In a triangle $ABC$, point $X$ is picked on $BC$ such that the sum of the areas of the circumcircles of $ABX$ and $ACX$ is minimised. Describe where $X$ would be located on $BC$, and prove that this choice of $X$ is optimal.
Edit: Original problem statement said maximised, changed to minimised.
I would assume the point chosen would be a special point: midpoint, foot of altitude/angle bisector, etc., but don't know where to begin on a problem like this.
On
This is not an answer but a query instead.

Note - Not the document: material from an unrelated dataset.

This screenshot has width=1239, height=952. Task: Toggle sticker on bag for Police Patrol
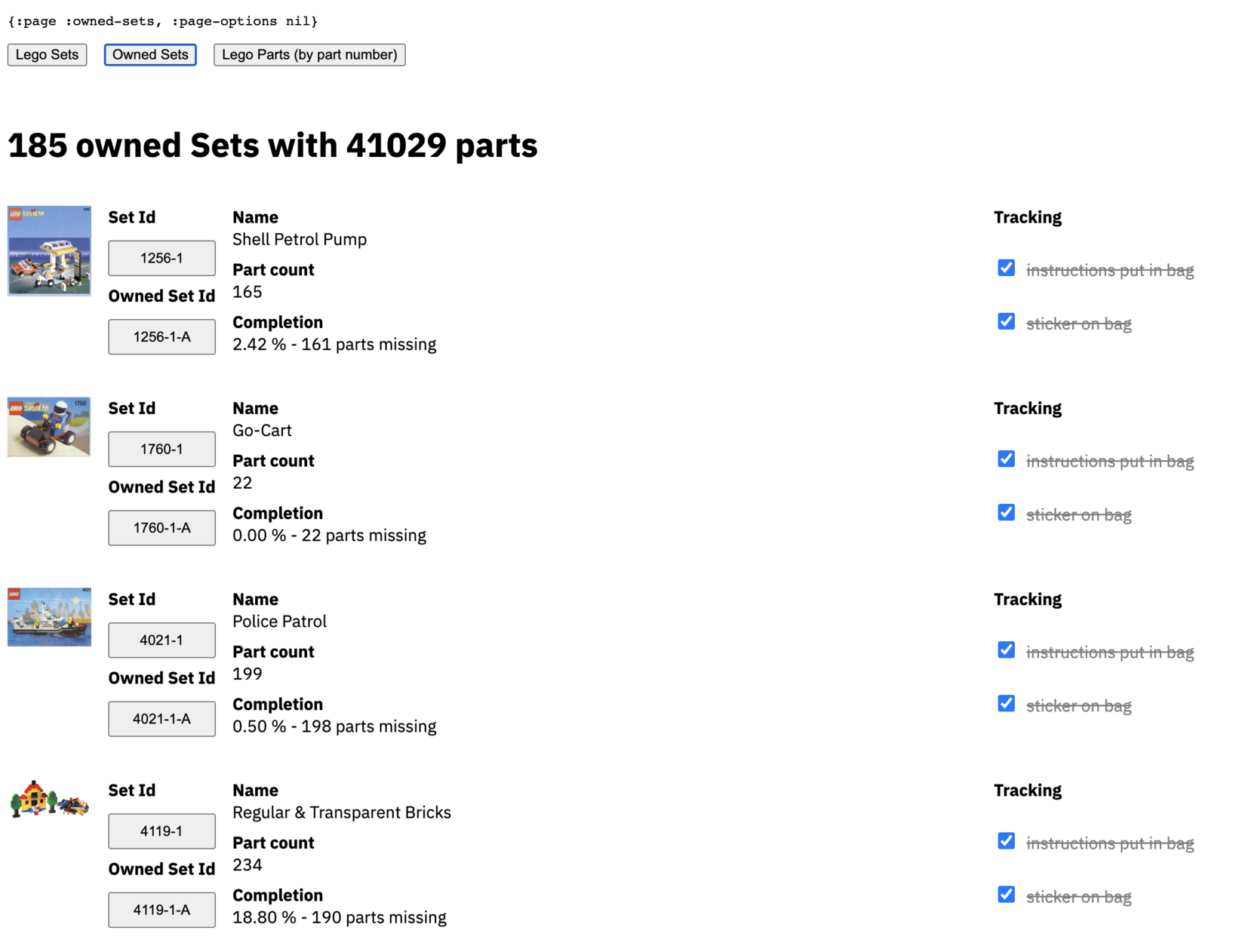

It is too large to be stated in the comment.
First of all, I totally agree with @abel’s deduction.
However, when I tried to play with it using Geogebra, I have the following finding:-
A = (30, 80), B = (0, 0), C = (120, 0), X (now renamed as D) = (30, 0).

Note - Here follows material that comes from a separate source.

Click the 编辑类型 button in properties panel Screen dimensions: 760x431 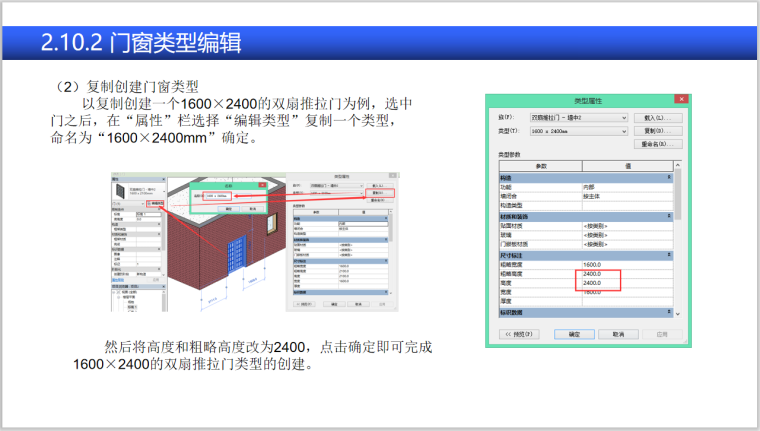(154, 203)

The blue circle ABD is drawn with $e: (x – 15)^2 + (y – 40)^2 = 1825$ (machine calculated, same for others)
The green circle ACD is also drawn with $f: (x – 75)^2 + (y – 40)^2 = 3625$
When the variable point D coincides with B, only one circle (the red one circumscribing ABC) needs to be drawn. Its equation is $g: (x – 60)^2 + (y – 23.13)^2 = 4134.77$
Clearly, $4134.77 < 1825 + 3625$.
This means the area of the single circle is less than the suggested minimal sum.
Would like to know what went wrong.
here is the reason why $X$ must be either $B$ or $C.$ let $X$ be any interior point on $BC$ the diameter of the circumcircle $ABX$ is ${AB \over \sin \angle AXB}$ in the same way the diameter of the circumcircle $ACX$ is ${AC \over \sin \angle AXC}$ and $\sin \angle AXB = \sin \angle AXC$ plus the sum of the areas of the circle is ${\pi \over 4}{AB^2 + AC^2 \over \sin^2 \angle AXC}$ the maximum is achieved when this angle is the smallest. this happens at one of the extreme points $B$ or $C$ and minimum is achieved when $X$ is the foot of the perpendicular from $A$ to $BC.$